Signal propagation with Intel MPI

John_S_1 · ‎01-07-2017

Our lab recently added another HPC cluster and updated most other clusters to RHEL-7 (from 6). The PBS system was also updated to a newer supported version. My codes implement signal handlers to affect a controlled shutdown with or without checkpoints. I have been using the 2015 version of the Intel tool chain, in particular Intel MPI to run the jobs. I use SIGUSR1 and SIGUSR2, and before the upgrade (late December 2016) this all worked correctly, now it does not. My code always works with OpenMPI as well (tested on many different systems, including large national lab computers).
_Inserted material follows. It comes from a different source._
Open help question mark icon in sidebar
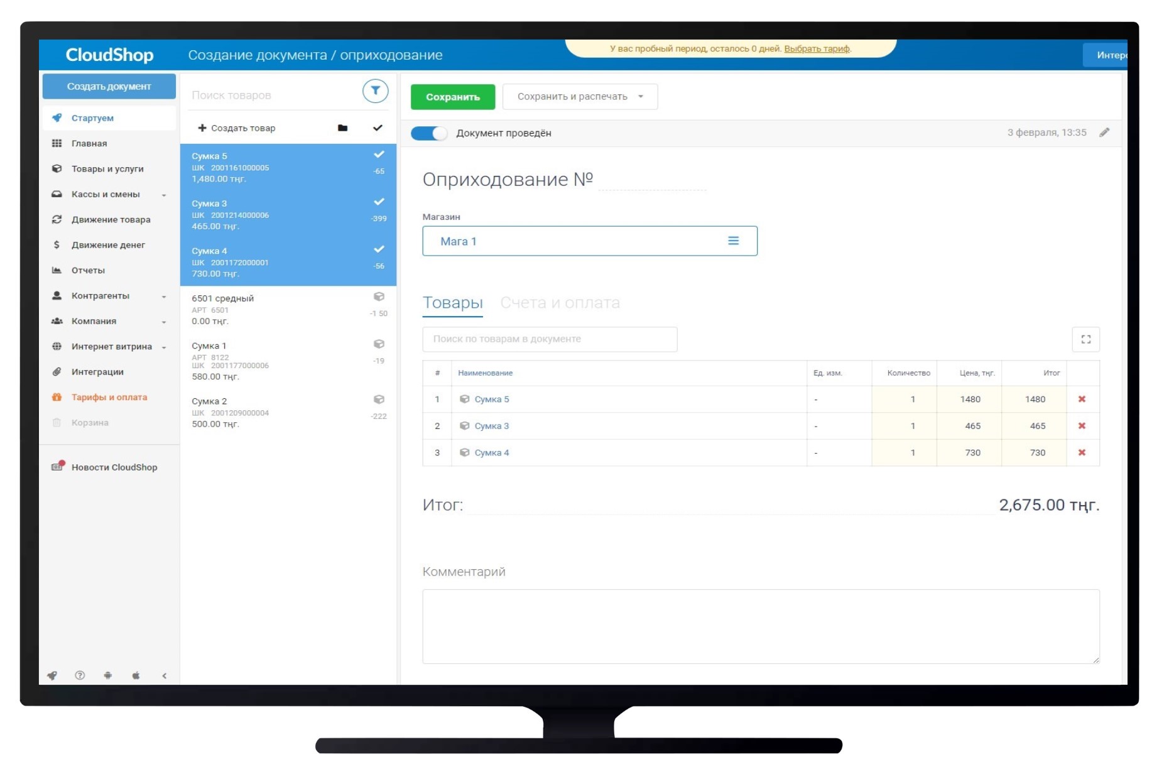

After the upgrade SIGUSR1 is not passed to the MPI processes and SIGUSR2 crashes the code. I have tested with with a very small program that just catches the signals and prints something. This is independent of PBS (ie, running the job interactively from a head node on the cluster). Note that the Intel tool chain, and presumably the MPI libraries within it have not changed! I cannot find anything on using these signals, other than one web post from years ago (2013?) indicating its a "bug". Also, SIGINT and SIGTERM are passed, even though the manual (for hydra exec variables, https://software.intel.com/en-us/node/528782) indicates that they should not be. Changing the I_MPI_JOB_SIGNAL_PROPAGATION has no effect on this behavior.

1. Does anyone understand what is going on?

2. What is Intel MPI's position on passing USR1 and USR2 to the mpi processes? Why would these ever be blocked or not propagated? Even if something else used these signals (like a checkpoint library) my handler should catch the signals first and supercede all others.

3. Why do some hydra parameters not work as advertised?

tnx ... John G. Shaw

Laboratory for Laser Energetics
University of Rochester